Julian Pace Ross julian.paceross at gmail.com
Tue Apr 18 11:15:19 GMT 2006


Shachar Shemesh wrote:

> However, some time into the file (between
>4KB and 16KB, depending on several factors) the files will resume to be
>identical, thus allowing rsync to work on them efficiently.
>  
>
After my post yesterday, I managed to make it work and I must say that 
it works pretty fine.. and it will solve my problem.
If only a few of the decrypted files changed, the process is quite fast, 
and I think its a very good companion to rsync for incremental backups.
I think the fact that rsync still retains ability to see only the 
changes is a big plus point.

>The man page for the latest version has examples designed to get you
>started as fast as possible. I'll grant you that there is no easy way to
>read the manual page if you are on Windows, though.
>
Yes I tried it on Linux after I went home yesterday and I take my comments back!

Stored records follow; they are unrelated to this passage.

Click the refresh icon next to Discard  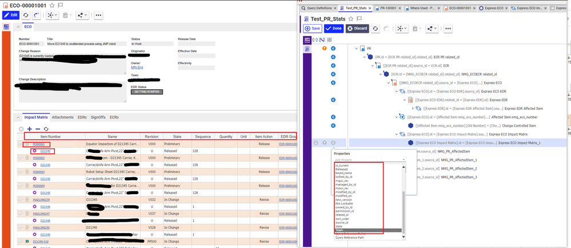pos(376,28)
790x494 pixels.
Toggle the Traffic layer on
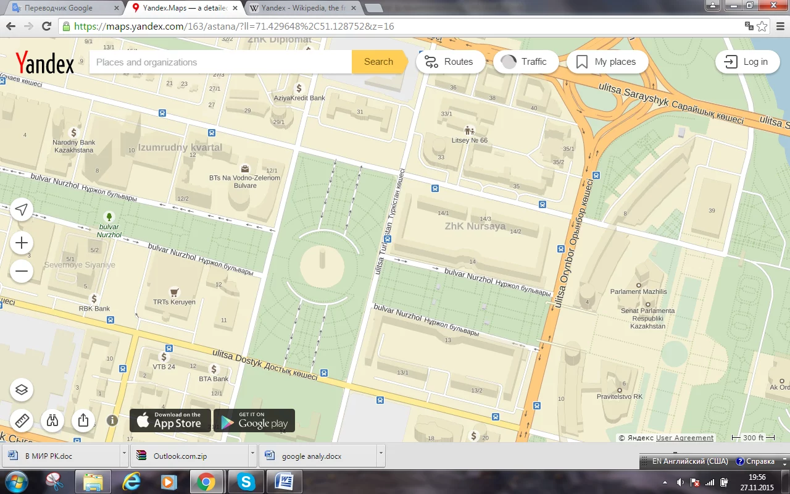525,62
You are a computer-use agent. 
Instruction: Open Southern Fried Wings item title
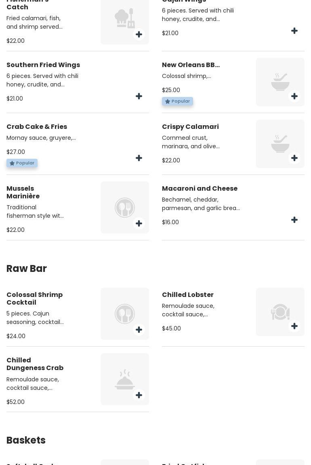[x=43, y=65]
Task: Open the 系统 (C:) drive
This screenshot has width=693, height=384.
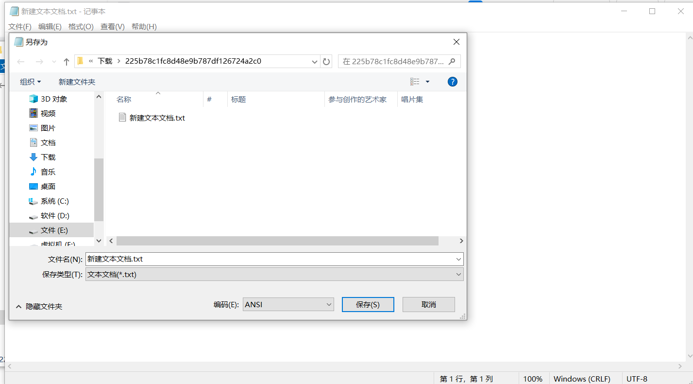Action: click(x=52, y=201)
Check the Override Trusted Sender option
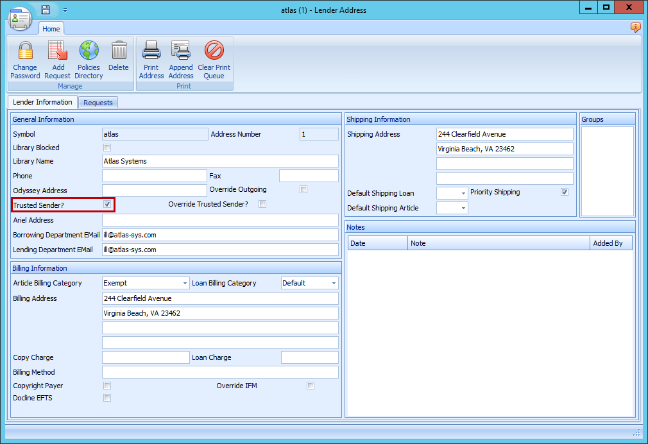The height and width of the screenshot is (444, 648). (x=262, y=203)
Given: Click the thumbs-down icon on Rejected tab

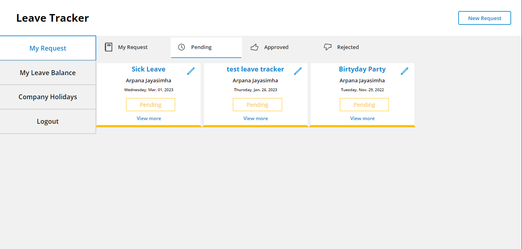Looking at the screenshot, I should coord(327,47).
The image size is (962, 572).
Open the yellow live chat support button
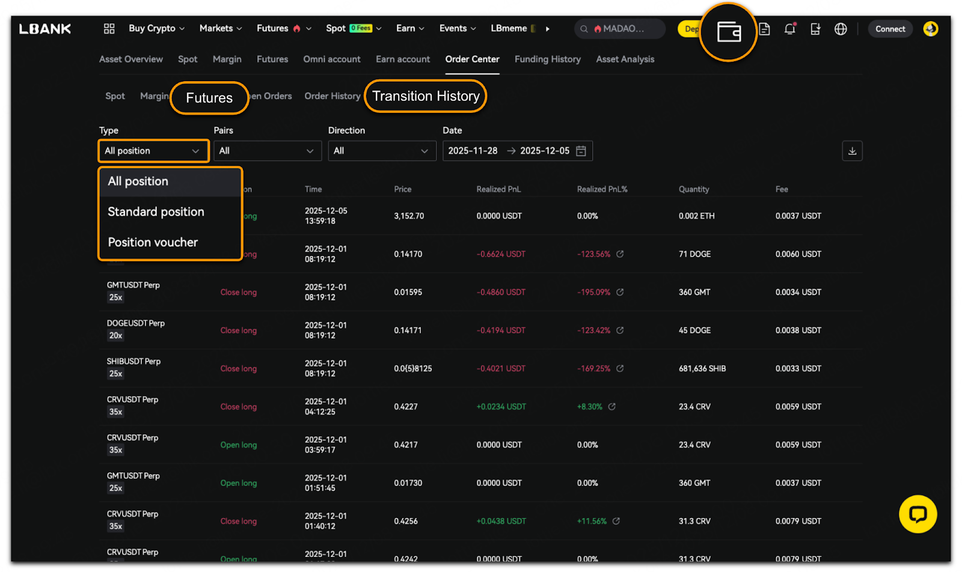[918, 514]
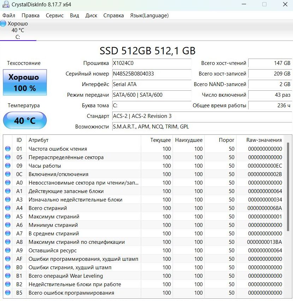The height and width of the screenshot is (301, 293).
Task: Open the Сервис menu
Action: click(55, 16)
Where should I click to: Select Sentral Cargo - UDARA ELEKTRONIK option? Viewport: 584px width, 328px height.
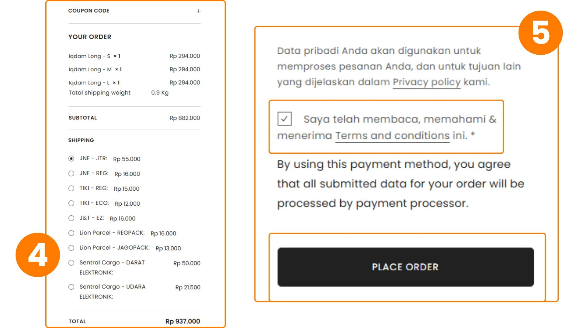point(71,287)
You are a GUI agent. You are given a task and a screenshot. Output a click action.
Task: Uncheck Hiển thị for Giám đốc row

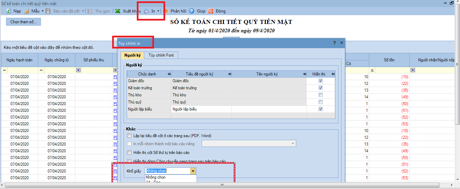321,81
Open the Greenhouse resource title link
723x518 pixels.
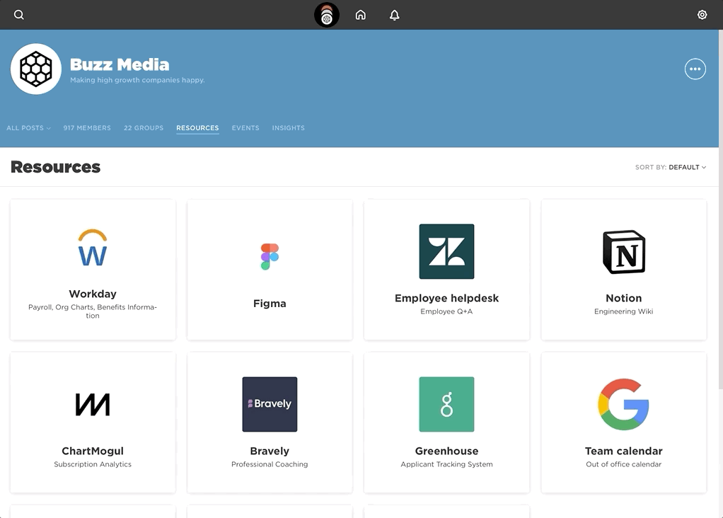coord(446,451)
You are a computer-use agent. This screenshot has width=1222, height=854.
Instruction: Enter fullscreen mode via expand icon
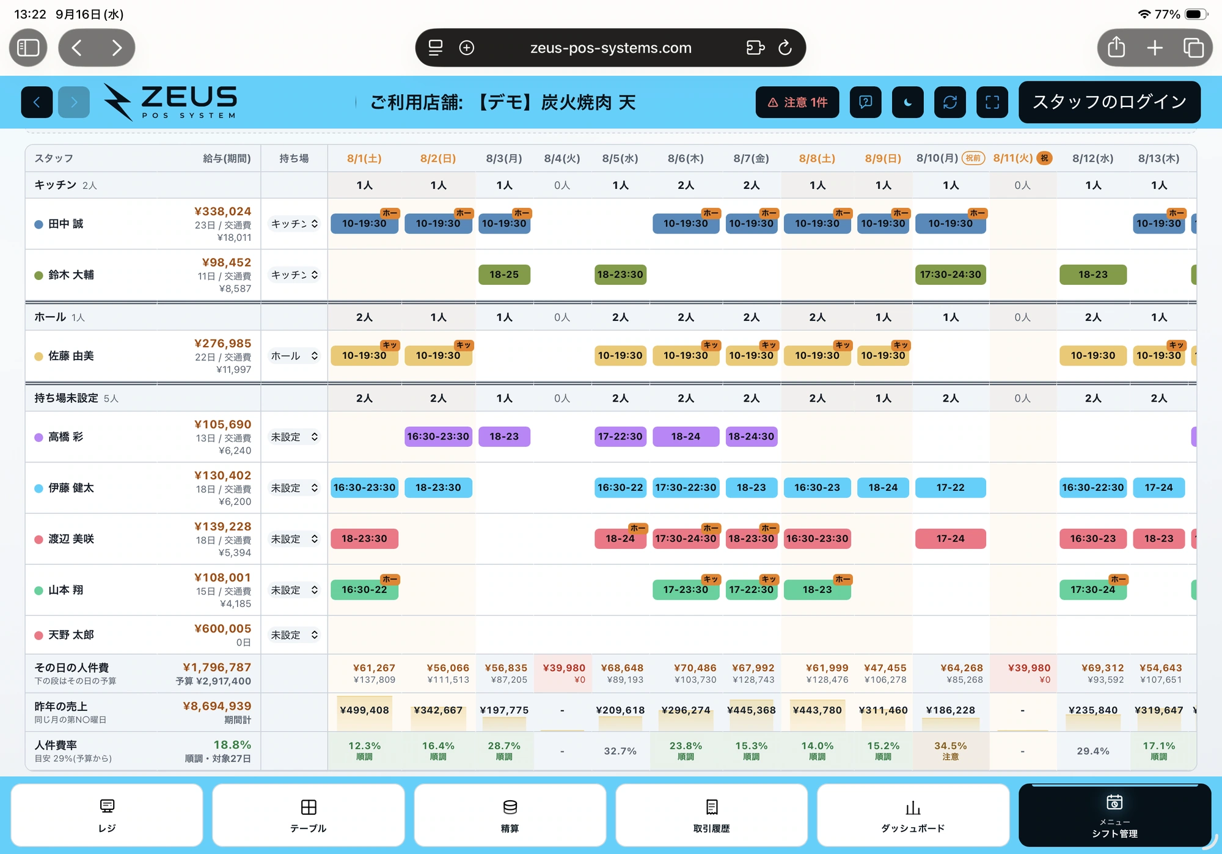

>rsyncrypto cannot write the output file in a one pass way, which means
>its output cannot be piped. 
>  
>
Piping the output file to rsync would be great as a future idea, but 
since encrypting all the files then doing an rsync probably takes more 
or less the same time as  doing them piped, it doesn't really affect my 
solution at the moment.

I think it would be nicer if some more verbosity is introduced (for 
example in the case of the src and dst being identical, write something 
to stdout, or at the end of encryption, to write 'n files encrypted' or 
something of that sort)... I might actually implement them for my 
solution.. maybe I can then help with the devel.
Also the same in case of errors (invalid certificate etc..) but if 
anything those go to the rsyncrypto list.